Gregorio Pecorelli’s Office at Gio Ponti’s Casa Sissa converts a 1934 Milanese apartment into a compact workplace through a strategy of restraint and continuity. Rather than overwriting the existing fabric, the project calibrates new insertions to Ponti and Lancia’s original spatial order and finishes, drawing on daylight, measured thresholds, and a careful restoration of material detail to align a contemporary program with an early rationalist domestic interior.
Office at Gio Ponti’s Casa Sissa Technical Information
- Original Architects: Gio Ponti + Emilio Lancia
- Renovation Architects: Gregorio Pecorelli
- Location: Milan, Italy
- Gross Area: 95 m2 | 1,023 Sq. Ft.
- Project Year: 2022
- Photographs: © Francesca Lovene
The intervention is deliberately restrained, prioritizing conservation, spatial continuity, and material precision over formal disruption.
– Gregorio Pecorelli
Working Within Ponti’s Early Milanese Language
Located within Casa Sissa, designed in 1934 by Gio Ponti with Emilio Lancia, the office engages a moment in Milanese architecture when Novecento classicism met the clarity of emerging Rationalism. Ponti’s early residential work often balanced proportion, measured ornament, and crafted interiors; this project positions itself within that lineage, treating the existing not as backdrop but as an active framework. The ambition is not contrast but alignment, allowing the new program to operate within the building’s compositional logic.
Design decisions follow a principle of legibility. Instead of pursuing a new formal vocabulary, the intervention concentrates on continuity of scale, rhythm, and material tone. Conservation becomes both tool and argument: original room proportions remain intact; existing detail is repaired rather than replaced; and new elements are introduced only where they can clarify spatial structure. The result is an interior that reads as a dialogue with Ponti’s grammar rather than a detached contemporary layer.

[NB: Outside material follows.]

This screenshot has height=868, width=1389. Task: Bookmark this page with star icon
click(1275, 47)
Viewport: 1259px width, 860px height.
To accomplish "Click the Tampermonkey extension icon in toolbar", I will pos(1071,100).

Spatial Sequence and Programmatic Clarity
The original apartment layout is retained and used to choreograph a clear sequence from threshold to workspace. A compact vestibule lined with dark wood paneling establishes the first compression, filtering movement and moderating the shift from circulation to interior. Restored double glass doors then release into the primary room, where daylight and depth of view become organizing agents for collective work.
The main space is configured as a shared studio around large central tables, with minimal fixed construction to keep the plan flexible and perceptually open. A smaller meeting room, oriented to the courtyard, introduces a quieter register for focused discussion, leveraging the building’s section to modulate acoustic and visual intensity. Storage and services fold into the entrance paneling and other built-ins, preserving unobstructed wall surfaces and maintaining the legibility of the original room proportions and alignments.
Material Ethos and Tactile Heritage
Material strategy is used to stitch the past and present. Custom furnishings in smoked oak combine storage and work surfaces while staying true to a palette compatible with the 1930s interior. The tone and grain of the wood echo existing joinery without mimicking it, producing a contemporaneous layer that sits quietly within the room rather than competing for attention.
A philological restoration uncovered oak parquet laid in herringbone and diamond patterns, which was repaired and refinished to reestablish the floor as a continuous datum. Original brass hardware, including handles and hinges, was retained and reintroduced to maintain tactile consistency at touchpoints. Plaster surfaces were conserved rather than skimmed, allowing minor imperfections to register the building’s age as part of the spatial reading, not as a defect to be erased.
Technical Restraint and Adaptive Reuse
Technically, the project is deliberately non-invasive. No structural elements were altered, and the load-bearing system remains legible and intact. Building services run within furniture volumes and existing cavities to avoid soffits or exposed conduits. Daylight and surface reflectance are used to support comfortable working conditions, reducing reliance on visually assertive equipment.
The approach privileges longevity through minimal demolition and the reuse of existing components, reinforcing the value of maintenance as a design act. By letting organization, material density, and controlled thresholds do most of the work, the office achieves functionality without compromising the architectural memory of Casa Sissa. The outcome argues for adaptive reuse as a precise, low-impact practice in which conservation and performance are not opposing aims but mutually reinforcing ones.











































About Gregorio Pecorelli
Gregorio Pecorelli is an architect based in Milan, Italy. He founded his practice in 2022, focusing on careful, context-specific interventions that prioritize continuity, conservation, and material precision. His approach emphasizes architectural restraint and studies how contemporary programs can coexist within historically significant structures through sensitive restoration and adaptive reuse.